| Balance Sheet and Cash Flow
ResMed currently holds a strong balance sheet with net cash of $446 million in 1Q11 versus $367 million at the end of FY10 and $254 million at the end of FY09. The company ended 1Q11 with cash and cash equivalents of $540 million compared with $488.8 million at the end of 4Q10 and $451.6 million at the end of 4Q09.
Cash flow from operations was $59 million in 1Q11 versus $59.0 million in 4Q10 and $53.5 million in 3Q10.
The company repurchased shares worth $17.9 million during the reported quarter and it has 13.8 million shares remaining under its current authorized buyback program.
Inventory turnover in days increased to 91.3 days in 1Q11 from 84.4 days in 4Q10. The first reason for the sequential increase in inventory is that of a return to normal levels. Secondly, the transition to S9 caused inventory to increase.
Singapore facility: Management commented during the 4Q10 earnings call that Singapore continues to progress extremely well. The facility now assembles flow generators, masks, motors, and will be able to manufacture masks within the next 12 months. ResMed expects this facility will eventually account for 25% of volume. Management does not plan to extend their manufacturing capabilities to other low-cost base countries (i.e. South-East Asia, China) as they want to maintain “quality levels”. Singapore also offers attractive savings on the tax line.
Competitive Bidding Update
Competitive bidding is the process whereby DME providers, the distributors of CPAP equipment, tender with the Centers for Medicare & Medicaid Services (CMS) for equipment reimbursement. The CMS Program Advisory and Oversight Committee (POAC) released its timeline for the Round 1 re-bid of Competitive bidding in June 2009. The implementation of the competitive bidding program for durable medical equipment prosthetics and orthotics (DMEPOS) was extended till January 2011. A 9.5% CMS reimbursement reduction to DME suppliers was applied in order to ‘pay’ for the delay in the competitive bidding program. Although this removed uncertainty, the 9.5% cut was higher than that estimated in the first two rounds of competitive bidding. Additionally, this 9.5% cut occurred at one time point, across the board to all regions in the US instead of the staggered cuts that could have been seen from competitive bidding. This implied an average price decline in RMD masks and devices of 5.2% in FY09/FY10 as opposed to the normalized 4% price declines per annum.
In July 2010, the CMS completed the bid evaluation process and announced that average price reductions in Round 1 of the Competitive Bidding Program will be 32%. These price reductions will be implemented from January 2011.
Home Sleep Testing (HST) or Home Diagnosis
Centers for Medicare & Medicaid Services approved the use of home sleep testing in March 2008 to diagnose patients with sleep-disordered breathing using a Type II, III, or IV diagnostic device. This gives patients the choice to opt for diagnosis in their homes. The September 2008 publication of the European Society of Cardiology guidelines noted that patients with symptomatic heart failure frequently have sleep-related disorders (central or obstructive sleep apnea) and recommended the treatment of those patients with CPAP devices.

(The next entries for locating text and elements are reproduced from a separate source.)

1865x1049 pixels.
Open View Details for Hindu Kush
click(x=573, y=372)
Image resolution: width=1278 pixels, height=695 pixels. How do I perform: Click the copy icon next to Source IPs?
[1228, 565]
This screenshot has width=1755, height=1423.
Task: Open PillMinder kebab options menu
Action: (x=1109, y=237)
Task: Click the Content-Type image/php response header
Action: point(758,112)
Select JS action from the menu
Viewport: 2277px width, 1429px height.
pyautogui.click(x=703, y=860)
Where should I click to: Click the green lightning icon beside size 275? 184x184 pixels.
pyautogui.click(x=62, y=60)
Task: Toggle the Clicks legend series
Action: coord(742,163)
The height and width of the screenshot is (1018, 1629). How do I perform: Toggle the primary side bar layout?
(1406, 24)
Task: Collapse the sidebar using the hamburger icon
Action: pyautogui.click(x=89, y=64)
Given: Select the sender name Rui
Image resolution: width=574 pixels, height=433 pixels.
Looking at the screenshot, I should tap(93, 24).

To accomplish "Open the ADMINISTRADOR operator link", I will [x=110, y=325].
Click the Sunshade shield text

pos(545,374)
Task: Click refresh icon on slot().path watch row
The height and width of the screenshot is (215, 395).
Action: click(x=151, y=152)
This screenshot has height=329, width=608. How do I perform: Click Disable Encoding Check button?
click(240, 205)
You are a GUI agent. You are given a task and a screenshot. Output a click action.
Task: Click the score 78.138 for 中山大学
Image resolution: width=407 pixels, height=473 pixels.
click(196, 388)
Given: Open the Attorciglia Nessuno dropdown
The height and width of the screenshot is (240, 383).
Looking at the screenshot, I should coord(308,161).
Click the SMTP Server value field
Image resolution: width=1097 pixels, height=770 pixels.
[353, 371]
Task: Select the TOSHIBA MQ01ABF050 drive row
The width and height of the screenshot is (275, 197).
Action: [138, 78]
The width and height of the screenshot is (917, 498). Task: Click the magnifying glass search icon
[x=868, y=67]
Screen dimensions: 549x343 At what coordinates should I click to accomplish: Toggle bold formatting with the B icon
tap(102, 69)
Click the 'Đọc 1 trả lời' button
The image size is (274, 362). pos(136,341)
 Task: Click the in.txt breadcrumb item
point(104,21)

Home diagnosis will increase CPAP volumes. The development of home diagnosis could mean a change in relationships in the path to diagnosis. At present the CPAP manufacturers develop strong relationships with the sleep labs in order to influence the brand which doctors may choose to specify on the CPAP prescription. If a new business type were to emerge in order to service home diagnosis patients, volumes increase and prescriptions by nature would become more automated. The power over which brand of CPAP equipment to supply could then lie with the DME supplier instead of the sleep lab. This would in turn lead to further price competition amongst the CPAP manufacturers. In these scenarios, it becomes advantageous for a manufacturer to expand their product offering and ‘bundle’ product sales to DME suppliers.
Management noted that HST remains in the early stages, but private payor reimbursement progress (>80% of covered lives) continues to ramp. An analyst (MorganStanley) notes that on average, a sleep laboratory is reimbursed $1,400 to carry out a sleep test. Reimbursement for a home diagnostic test is only $140. Thus there is no real incentive for sleep labs to switch diagnostic methods. However, it believes this will provide a niche for a new business type to develop and service potential sleep apnea patients.
Overall, the analysts believe that this early sampling of diagnosing and treating patients will become increasingly common in the coming years, which should provide a dual benefit to the SDB market through increased patient flows and favorable mix shifts. With best-in-class auto setting generators, ResMed should be a primary beneficiary from this trend; time restrain or impact on growth rates is challenging. Thus, the analysts contend that, despite a lack of clarity on how the HST market will look, over time it should be a positive for ResMed and the entire industry, as it grants patients greater diagnostic access and may reduce healthcare costs.